Mumtaz is a 2015 Indian Kannada-language film directed by Raghava Murali, starring Dharma Keerthiraj and Sharmila Mandre in lead roles.

==Cast==
- Dharma Keerthiraj as Ranjith
- Sharmila Mandre as Anjali
- Keerthiraj
- Chikkanna
- M. S. Umesh
- Rockline Sudhakar
- Darshan (cameo appearance)
- Shille Manjunath

==Music==

Track listing
| No. | Title | Singer(s) | Length |
|---|---|---|---|
| 1. | "Ninna Daarili" | KB Praveen | 3:42 |
| 2. | "Jagave Barali" | Naveed Muntasir | 4:19 |
| 3. | "Lovvigu Baatligu" | Shashank Sheshagiri | 4:11 |
| 4. | "Kannolagondu" | Anuradha Bhat | 3:55 |
| 5. | "Kannedure Kaleduhode" | Hemanth Kumar | 4:40 |
| 6. | "Preethiya Tottilu" | KB Praveen | 1:16 |
| 7. | "Janumavelu" | Archana Ravi | 1:23 |
| Total length: |  |  | 23:06 |

== Reception ==
=== Critical response ===

A Sharadhaa of The New Indian Express wrote "The 19-year-old music director Praveen is promising but has a long way to go. Of course, age is on his side. Chikkanna adds comedy in a subtle way. Better go mum and ignore the ‘taz’". Shashiprasad SM of Deccan Chronicle scored the film at 1 out of 5 stars and says "cameo appearance by Darshan fails to give a boost to the super-slow love story. Will the hero finally express his love before it’s too late? If still willing to watch, then go before Mumtaz disappears from your nearby screens. However, this one could help those who are suffering from sleep disorders, as it proposes a sound sleep without fail". The Times of India scored the film at 2 out of 5 stars and says "Watch this film if you're a sucker for age-old romantic tales where lovers play hide and seek because of the script, making one wonder whether they realize they are looking for each other despite being in front of each other. Contrieved much?"

•••••

QUESTIONS:
A - Say whether each statement agrees with the article on the film Mumtaz, answering yes or no and quoting the deciding words of the article: (i) Deccan Chronicle rated the film 1 out of 5 stars; (ii) Darshan plays Ranjith; (iii) The Times of India gave the film 2 out of 5 stars.
B - Reproduce the part of the article on the film Mumtaz starting with "Mumtaz is a" and going on through "Darshan (cameo appearance)", keeping every word unchanged.

•••••

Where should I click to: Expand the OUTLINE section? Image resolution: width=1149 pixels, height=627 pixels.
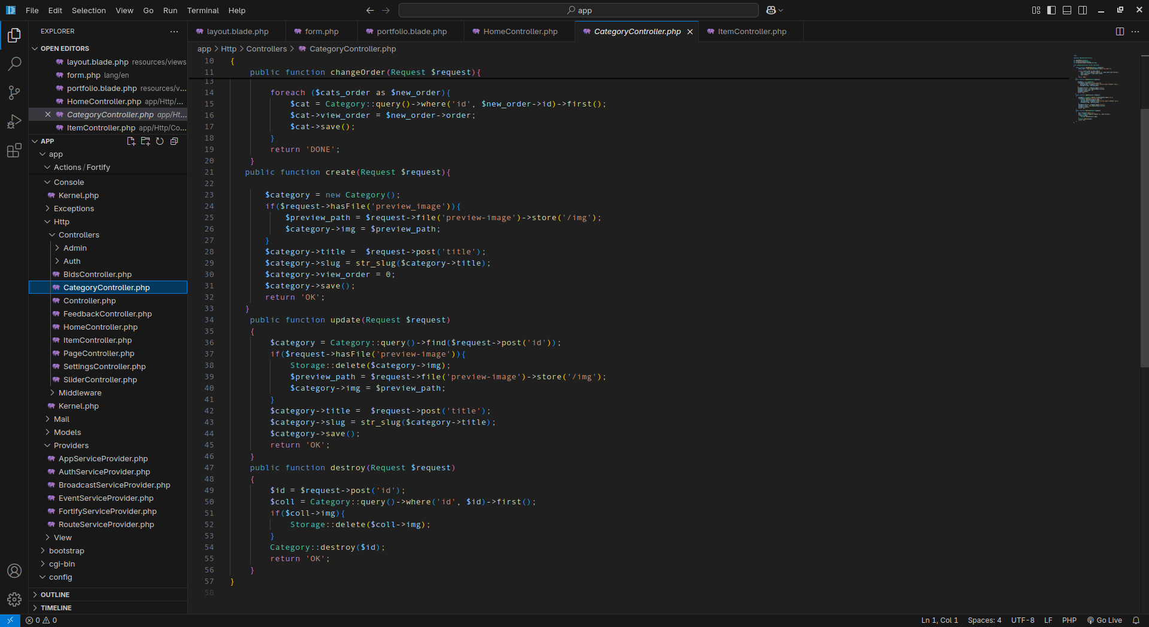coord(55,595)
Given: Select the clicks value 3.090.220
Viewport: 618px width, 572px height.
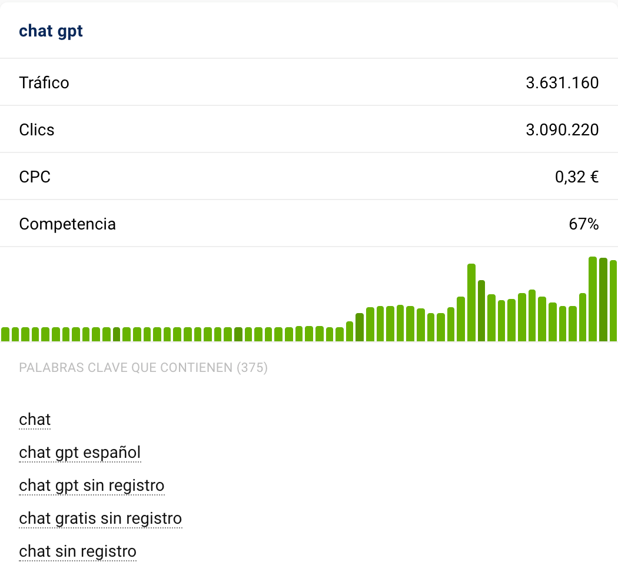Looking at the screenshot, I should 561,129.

•••••

TASK-BY-TASK OUTPUTS:
A -
(i) Yes: "Shashiprasad SM of Deccan Chronicle scored the film at 1 out of 5 stars"
(ii) No: "Dharma Keerthiraj as Ranjith"
(iii) Yes: "The Times of India scored the film at 2 out of 5 stars"

B -
Mumtaz is a 2015 Indian Kannada-language film directed by Raghava Murali, starring Dharma Keerthiraj and Sharmila Mandre in lead roles.

==Cast==
- Dharma Keerthiraj as Ranjith
- Sharmila Mandre as Anjali
- Keerthiraj
- Chikkanna
- M. S. Umesh
- Rockline Sudhakar
- Darshan (cameo appearance)